#### EXTRACT PROVIDED
********
Yahoo! is expanding its partnership with Samsung in the United States to integrate Yahoo! Broadcast Interactivity audio recognition into current and future Samsung Smart TV products. One of the main aims is to enable interactive television advertising. Yahoo failed to find great success with its early attempts at connected television widgets. So will this latest partnership fare any better?

Powered by its patented SoundPrint automatic content recognition technology, Yahoo! Broadcast Interactivity will be deployed in the Samsung SyncPlus platform. The system is able to identify live or recorded television programming through audio fingerprinting. The integration will be delivered in the latest firmware update to the 2012 range of Samsung Smart TVs in the United States and incorporated in future models.

Samsung smart television owners will receive real-time “subtle, on-screen prompts” allowing them to access content or offers related to the television shows and commercials they are watching.

Television programmers can provide complementary content such as trivia, show insights, commerce of interactive gaming “to extend engagement”. Showtime Networks and National Geographic Channel are named as two of the initial programming partners.
********
#### ENTRIES SHOWN

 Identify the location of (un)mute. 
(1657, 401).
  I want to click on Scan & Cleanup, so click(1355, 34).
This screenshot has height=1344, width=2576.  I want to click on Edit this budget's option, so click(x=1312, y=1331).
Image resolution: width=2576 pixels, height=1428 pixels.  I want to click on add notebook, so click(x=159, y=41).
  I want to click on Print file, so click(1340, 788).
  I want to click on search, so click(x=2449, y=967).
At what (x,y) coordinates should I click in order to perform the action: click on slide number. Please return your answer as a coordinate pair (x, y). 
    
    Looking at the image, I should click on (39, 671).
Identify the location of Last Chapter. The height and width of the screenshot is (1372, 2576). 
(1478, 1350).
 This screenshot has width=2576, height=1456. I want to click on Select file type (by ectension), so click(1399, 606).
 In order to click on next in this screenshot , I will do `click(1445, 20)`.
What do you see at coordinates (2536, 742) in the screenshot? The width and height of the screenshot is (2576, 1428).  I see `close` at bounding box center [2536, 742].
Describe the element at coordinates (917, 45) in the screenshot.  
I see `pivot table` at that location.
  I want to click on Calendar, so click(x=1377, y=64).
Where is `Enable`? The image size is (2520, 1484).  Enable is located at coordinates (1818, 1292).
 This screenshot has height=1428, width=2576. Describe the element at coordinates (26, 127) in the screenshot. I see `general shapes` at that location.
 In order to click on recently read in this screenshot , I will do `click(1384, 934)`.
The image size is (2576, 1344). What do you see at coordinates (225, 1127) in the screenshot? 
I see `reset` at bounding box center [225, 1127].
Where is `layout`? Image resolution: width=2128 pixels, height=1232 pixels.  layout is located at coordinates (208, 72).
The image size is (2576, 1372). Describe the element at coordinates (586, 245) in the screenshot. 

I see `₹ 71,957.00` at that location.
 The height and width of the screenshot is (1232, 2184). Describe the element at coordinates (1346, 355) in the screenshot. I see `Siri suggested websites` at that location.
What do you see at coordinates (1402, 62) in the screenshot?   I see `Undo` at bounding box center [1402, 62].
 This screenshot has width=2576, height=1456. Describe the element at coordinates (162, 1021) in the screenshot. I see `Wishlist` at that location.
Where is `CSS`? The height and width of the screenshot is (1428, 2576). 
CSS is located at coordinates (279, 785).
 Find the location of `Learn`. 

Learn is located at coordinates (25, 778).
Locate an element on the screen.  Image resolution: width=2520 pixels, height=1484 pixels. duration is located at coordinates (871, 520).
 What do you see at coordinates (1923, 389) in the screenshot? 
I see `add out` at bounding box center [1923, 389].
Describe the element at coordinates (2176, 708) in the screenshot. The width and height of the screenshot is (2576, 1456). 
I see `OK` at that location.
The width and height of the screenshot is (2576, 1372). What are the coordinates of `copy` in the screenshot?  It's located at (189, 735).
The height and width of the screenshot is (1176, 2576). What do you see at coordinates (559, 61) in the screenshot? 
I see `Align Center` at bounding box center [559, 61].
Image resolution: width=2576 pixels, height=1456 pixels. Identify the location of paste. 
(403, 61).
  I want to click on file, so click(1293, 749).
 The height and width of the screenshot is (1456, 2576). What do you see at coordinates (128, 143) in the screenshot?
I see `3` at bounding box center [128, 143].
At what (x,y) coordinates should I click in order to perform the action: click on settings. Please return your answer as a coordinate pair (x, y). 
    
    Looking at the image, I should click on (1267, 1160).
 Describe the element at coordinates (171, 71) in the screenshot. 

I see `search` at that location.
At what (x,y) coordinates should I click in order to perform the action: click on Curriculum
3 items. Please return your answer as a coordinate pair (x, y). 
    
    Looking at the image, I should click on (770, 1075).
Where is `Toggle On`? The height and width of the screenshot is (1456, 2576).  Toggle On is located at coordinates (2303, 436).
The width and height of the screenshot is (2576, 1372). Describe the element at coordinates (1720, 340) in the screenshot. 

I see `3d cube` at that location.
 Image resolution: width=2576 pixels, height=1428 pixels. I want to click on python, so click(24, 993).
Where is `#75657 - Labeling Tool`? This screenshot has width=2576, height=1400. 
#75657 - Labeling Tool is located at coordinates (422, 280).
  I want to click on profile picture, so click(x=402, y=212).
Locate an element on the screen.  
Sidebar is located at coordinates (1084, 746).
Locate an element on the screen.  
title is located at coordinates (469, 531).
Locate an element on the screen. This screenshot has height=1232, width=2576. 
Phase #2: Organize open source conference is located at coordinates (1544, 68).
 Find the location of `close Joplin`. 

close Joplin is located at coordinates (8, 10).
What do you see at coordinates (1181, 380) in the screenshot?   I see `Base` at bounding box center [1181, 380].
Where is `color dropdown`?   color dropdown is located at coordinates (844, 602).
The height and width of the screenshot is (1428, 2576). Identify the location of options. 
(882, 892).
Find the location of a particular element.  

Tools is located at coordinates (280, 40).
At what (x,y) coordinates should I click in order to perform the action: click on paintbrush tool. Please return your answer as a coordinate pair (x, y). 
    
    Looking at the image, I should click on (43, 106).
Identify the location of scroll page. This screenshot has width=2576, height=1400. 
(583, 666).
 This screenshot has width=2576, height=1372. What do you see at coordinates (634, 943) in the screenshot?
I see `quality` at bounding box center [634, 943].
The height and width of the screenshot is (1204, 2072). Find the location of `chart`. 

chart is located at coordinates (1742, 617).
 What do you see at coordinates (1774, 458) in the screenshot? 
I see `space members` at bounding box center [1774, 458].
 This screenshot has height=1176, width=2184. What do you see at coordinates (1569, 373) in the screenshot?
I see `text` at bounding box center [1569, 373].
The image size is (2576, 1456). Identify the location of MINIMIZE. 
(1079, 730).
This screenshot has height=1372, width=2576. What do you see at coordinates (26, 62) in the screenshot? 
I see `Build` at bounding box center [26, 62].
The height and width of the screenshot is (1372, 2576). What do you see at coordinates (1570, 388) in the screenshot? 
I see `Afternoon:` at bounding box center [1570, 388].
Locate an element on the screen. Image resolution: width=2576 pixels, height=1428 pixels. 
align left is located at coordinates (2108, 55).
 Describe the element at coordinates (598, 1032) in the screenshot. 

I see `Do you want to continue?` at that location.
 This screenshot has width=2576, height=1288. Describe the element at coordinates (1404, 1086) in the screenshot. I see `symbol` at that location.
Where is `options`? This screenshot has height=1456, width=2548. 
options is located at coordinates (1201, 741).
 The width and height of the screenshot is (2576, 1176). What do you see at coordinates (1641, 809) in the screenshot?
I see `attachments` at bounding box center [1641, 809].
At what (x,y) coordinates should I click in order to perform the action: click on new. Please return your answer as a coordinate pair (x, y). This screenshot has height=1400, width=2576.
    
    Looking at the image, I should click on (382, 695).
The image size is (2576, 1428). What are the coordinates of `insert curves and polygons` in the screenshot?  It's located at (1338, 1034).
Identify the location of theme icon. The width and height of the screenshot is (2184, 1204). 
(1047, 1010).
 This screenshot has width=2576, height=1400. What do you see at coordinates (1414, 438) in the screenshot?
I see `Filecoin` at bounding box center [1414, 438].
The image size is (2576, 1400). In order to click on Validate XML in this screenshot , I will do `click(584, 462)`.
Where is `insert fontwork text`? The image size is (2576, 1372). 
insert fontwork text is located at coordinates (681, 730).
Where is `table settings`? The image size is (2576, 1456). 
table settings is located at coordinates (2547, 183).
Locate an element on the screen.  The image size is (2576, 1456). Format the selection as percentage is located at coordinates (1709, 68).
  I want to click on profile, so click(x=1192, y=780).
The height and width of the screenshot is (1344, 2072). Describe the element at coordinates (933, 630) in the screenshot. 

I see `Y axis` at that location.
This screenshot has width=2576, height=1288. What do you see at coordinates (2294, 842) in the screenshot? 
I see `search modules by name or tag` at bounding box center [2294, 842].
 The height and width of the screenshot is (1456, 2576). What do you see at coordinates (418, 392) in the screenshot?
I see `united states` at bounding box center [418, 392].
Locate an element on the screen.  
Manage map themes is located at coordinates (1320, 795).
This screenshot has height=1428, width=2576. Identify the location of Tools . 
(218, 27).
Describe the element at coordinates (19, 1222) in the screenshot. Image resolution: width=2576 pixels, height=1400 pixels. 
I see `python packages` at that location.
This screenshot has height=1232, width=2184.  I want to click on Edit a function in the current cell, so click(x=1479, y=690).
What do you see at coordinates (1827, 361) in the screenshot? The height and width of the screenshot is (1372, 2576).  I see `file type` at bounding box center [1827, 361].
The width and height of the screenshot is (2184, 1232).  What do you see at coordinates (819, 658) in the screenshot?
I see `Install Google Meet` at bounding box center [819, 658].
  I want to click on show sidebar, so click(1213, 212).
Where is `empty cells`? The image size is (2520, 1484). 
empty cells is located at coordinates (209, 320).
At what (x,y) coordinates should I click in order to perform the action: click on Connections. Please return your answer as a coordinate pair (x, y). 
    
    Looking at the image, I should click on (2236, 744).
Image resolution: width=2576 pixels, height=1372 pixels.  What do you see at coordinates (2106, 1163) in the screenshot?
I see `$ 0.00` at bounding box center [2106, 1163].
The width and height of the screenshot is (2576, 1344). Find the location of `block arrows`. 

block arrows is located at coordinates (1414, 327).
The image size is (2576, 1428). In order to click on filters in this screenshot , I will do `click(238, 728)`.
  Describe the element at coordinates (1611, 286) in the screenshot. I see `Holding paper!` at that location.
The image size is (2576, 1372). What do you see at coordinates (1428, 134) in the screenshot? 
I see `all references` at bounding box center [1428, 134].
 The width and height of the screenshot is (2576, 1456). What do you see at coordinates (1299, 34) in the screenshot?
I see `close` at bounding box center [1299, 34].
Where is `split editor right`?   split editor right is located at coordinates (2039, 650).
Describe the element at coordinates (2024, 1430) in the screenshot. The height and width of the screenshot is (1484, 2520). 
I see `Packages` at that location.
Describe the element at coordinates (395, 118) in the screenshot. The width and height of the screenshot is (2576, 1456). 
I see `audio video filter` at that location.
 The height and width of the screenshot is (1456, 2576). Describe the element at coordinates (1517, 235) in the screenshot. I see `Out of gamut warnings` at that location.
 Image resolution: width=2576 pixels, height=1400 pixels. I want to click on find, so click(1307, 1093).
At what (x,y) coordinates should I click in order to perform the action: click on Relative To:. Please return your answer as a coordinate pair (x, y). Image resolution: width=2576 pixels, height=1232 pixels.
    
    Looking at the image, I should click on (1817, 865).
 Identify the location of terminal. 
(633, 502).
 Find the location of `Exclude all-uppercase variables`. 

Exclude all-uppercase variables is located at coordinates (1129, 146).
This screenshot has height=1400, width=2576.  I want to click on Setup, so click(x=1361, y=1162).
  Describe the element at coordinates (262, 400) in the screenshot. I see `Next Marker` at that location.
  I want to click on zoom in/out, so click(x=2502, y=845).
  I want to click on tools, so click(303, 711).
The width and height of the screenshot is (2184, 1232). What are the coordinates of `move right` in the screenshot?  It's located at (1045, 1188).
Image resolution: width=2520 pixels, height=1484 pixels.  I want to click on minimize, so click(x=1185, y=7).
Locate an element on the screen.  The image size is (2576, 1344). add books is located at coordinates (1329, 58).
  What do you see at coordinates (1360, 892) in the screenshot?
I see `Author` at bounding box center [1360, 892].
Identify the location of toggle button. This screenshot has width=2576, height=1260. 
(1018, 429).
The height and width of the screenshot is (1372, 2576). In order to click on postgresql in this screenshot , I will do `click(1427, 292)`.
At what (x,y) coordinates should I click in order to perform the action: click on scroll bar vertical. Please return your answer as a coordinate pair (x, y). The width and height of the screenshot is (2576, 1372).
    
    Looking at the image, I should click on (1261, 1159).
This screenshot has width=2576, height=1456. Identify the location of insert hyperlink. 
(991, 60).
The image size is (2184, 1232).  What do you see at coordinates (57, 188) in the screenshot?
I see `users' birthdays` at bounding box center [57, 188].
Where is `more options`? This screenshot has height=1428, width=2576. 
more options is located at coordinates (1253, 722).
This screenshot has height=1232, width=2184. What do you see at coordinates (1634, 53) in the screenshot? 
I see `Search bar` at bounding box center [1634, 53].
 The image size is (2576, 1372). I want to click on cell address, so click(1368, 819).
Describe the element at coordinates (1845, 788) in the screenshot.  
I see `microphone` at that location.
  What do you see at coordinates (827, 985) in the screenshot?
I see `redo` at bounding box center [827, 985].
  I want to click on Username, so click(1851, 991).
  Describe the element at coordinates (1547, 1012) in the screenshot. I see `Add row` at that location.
********
#### EXPLORE THE MATERIAL
1 - Using the Yahoo–Samsung Smart TV article, answer these:
(a) What technology powers Yahoo! Broadcast Interactivity?
(b) In which Samsung platform will it be deployed?
(c) Which two companies are named as initial programming partners?
2 - Carry on the Yahoo–Samsung Smart TV article from its final sentence.

#### ANSWERS TO THE EXERCISE
1 -
(a) Yahoo!'s patented SoundPrint automatic content recognition technology.
(b) The Samsung SyncPlus platform.
(c) Showtime Networks and National Geographic Channel.

2 -
The partnership also aims to create new forms of interactive television advertising, enabling advertisers to embed calls-to-action for downloading apps or digital media, providing coupons, ordering samples, reading reviews or viewing product information.

Yahoo! and Samsung promote automatic content recognition by integrating SoundPrint technology in Samsung Smart TV sets.

“By combining watching TV with engaging content, we can change the way audiences are entertained and informed,” said Ron Jacoby, the vice president of Connected TV at Yahoo!. “Content owners can augment their programming, and advertisers can create compelling calls-to-action that allow audiences to engage on marketing messages the moment they are delivered.”

“Samsung’s SyncPlus service combined with Yahoo! Broadcast Interactivity and SoundPrint will provide consumers with a very entertaining experience,” added Eric Anderson, vice president of content and product solutions at Samsung Electronics America.

Since the first attempt to promote interactive television widgets pioneered by Yahoo! we have seen the rise of smart phones and tablets which arguably provide a more appropriate screen for interactivity connected to television viewing.

Samsung is one of the main manufacturers with a complement of smart televisions, smartphones and tablet products that could benefit from this.

SoundPrint technology powers the IntoNow app. Yahoo! acquired IntoNow in 2011 for a reported $20 million. Marissa Mayer, the new chief executive of Yahoo! has promoted former IntoNow founder Adam Cahan to senior vice president of emerging products and technology to oversee mobile, connected television and Flickr developments.

Yahoo! already has a partnership with Sony for Broadcast Interactivity platform. An example use case promoted on the Yahoo! web site to “turn distracted viewers into captivated viewers” says that when watching a television ad for a Sony camera, tablet or 3D TV, “viewers can vote for the product feature that is most important to them”. That should play well with Samsung.